What is needed —
Print exactly the lines below between the line holding "Детские кровати (200, 1801)" and the line holding "Новости (779, 86)", inclusive, and nothing more.

══ The data

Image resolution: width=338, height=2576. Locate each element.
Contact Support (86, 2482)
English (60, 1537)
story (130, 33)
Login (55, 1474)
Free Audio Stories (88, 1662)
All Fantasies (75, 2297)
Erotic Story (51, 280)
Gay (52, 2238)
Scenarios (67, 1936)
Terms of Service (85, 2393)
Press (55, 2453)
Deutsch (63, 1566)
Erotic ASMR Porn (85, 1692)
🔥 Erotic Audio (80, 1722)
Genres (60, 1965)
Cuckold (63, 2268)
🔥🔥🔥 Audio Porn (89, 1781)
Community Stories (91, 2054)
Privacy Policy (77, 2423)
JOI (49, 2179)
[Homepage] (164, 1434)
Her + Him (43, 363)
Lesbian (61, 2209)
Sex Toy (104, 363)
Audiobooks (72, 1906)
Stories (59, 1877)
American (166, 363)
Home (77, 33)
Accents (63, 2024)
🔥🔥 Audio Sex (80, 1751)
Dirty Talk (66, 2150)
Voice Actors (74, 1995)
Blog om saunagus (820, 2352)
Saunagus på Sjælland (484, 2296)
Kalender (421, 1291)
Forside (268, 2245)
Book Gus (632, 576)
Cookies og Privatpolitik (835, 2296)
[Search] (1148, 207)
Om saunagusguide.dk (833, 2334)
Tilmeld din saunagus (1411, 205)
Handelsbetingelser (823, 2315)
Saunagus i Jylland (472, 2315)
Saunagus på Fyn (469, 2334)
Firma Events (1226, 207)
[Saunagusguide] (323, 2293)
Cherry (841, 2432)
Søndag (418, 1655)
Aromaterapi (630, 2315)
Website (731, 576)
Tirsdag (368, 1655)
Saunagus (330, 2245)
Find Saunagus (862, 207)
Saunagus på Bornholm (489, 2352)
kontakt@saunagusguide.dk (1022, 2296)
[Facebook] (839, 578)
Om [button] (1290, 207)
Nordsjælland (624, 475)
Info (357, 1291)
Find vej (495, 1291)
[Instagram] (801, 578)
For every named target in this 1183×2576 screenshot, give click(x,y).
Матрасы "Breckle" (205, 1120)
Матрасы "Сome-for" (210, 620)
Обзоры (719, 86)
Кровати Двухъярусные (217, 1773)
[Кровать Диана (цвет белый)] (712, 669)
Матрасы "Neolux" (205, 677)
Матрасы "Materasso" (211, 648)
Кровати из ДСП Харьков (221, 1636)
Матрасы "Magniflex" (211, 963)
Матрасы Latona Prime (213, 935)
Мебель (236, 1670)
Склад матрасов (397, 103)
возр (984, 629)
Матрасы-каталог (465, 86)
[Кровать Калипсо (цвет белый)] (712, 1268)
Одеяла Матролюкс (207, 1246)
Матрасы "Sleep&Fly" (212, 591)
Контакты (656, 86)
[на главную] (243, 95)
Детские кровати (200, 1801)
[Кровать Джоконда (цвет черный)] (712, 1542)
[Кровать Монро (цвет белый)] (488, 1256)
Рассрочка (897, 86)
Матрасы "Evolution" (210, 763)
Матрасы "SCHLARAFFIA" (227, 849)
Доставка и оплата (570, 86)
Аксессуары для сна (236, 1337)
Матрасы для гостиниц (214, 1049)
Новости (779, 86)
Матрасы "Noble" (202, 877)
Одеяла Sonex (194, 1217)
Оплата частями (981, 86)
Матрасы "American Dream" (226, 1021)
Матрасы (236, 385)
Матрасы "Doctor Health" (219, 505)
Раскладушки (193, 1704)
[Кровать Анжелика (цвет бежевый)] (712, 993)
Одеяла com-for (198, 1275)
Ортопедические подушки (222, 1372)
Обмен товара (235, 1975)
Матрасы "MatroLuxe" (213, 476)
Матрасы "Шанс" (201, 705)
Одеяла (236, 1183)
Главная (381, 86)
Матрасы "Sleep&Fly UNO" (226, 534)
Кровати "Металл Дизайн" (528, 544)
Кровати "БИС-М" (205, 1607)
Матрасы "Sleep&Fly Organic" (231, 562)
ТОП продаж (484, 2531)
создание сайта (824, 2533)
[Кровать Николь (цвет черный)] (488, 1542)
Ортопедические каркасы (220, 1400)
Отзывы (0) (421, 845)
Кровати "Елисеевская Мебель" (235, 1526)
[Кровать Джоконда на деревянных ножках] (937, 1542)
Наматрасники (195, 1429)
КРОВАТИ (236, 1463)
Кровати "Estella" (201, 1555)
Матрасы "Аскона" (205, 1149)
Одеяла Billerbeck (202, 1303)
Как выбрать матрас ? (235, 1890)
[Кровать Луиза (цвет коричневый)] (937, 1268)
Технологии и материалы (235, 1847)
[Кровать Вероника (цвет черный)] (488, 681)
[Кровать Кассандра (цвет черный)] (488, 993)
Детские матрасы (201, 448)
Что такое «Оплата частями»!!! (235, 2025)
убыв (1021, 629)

════

Output of the exercise —
Детские кровати (200, 1801)
[Кровать Джоконда (цвет черный)] (712, 1542)
[Кровать Монро (цвет белый)] (488, 1256)
Рассрочка (897, 86)
Матрасы "Evolution" (210, 763)
Матрасы "SCHLARAFFIA" (227, 849)
Доставка и оплата (570, 86)
Аксессуары для сна (236, 1337)
Матрасы для гостиниц (214, 1049)
Новости (779, 86)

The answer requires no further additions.